Task item:
Out of the entries that follow, copy each line containing "computer".

Extracted records:

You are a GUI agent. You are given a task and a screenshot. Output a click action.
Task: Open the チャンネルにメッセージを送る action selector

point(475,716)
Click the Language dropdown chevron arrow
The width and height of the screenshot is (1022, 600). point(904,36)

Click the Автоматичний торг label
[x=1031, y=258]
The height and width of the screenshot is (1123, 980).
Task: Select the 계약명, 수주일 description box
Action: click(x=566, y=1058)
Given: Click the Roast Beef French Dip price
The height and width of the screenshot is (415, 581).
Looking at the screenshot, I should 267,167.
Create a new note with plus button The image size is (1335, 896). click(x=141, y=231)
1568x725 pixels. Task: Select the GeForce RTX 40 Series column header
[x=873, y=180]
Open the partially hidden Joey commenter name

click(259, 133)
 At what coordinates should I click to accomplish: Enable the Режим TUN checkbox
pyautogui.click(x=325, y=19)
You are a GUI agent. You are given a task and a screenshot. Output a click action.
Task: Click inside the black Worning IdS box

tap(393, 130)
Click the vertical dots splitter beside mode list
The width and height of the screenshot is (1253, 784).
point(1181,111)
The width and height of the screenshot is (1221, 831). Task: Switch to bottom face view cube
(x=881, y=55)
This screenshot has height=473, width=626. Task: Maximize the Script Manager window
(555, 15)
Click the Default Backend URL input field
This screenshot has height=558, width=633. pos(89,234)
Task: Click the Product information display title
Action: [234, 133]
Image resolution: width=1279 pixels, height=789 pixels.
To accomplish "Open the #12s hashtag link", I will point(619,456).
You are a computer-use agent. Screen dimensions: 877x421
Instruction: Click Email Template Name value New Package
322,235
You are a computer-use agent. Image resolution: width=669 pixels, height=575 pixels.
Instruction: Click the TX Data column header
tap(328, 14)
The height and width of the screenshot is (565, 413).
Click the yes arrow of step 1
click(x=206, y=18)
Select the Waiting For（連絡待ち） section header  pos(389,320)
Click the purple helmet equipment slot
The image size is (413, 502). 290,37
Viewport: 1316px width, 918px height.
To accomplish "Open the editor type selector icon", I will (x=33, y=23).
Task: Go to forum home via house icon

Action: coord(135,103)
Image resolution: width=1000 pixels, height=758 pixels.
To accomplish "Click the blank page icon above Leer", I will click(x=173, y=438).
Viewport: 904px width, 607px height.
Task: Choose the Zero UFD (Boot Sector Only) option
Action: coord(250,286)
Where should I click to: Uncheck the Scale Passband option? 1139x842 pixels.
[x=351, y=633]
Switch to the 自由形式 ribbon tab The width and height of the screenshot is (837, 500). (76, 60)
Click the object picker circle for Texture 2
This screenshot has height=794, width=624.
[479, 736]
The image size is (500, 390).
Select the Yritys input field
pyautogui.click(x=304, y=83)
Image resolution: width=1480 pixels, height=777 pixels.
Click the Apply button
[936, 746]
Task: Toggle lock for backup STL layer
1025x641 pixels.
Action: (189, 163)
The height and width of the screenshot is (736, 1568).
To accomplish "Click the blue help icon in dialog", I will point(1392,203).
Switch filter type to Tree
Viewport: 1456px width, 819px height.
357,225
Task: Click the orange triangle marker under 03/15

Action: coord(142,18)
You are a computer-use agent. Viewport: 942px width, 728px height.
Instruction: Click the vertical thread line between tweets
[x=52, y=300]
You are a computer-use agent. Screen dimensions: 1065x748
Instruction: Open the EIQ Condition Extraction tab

Task output:
You are a computer-use agent. Screen dimensions: 877x421
You are a computer-use agent. Image resolution: width=669 pixels, height=575 pixels.
You are a computer-use agent. Viewport: 942px width, 728px height.
You are a computer-use agent. Screen dimensions: 1065x748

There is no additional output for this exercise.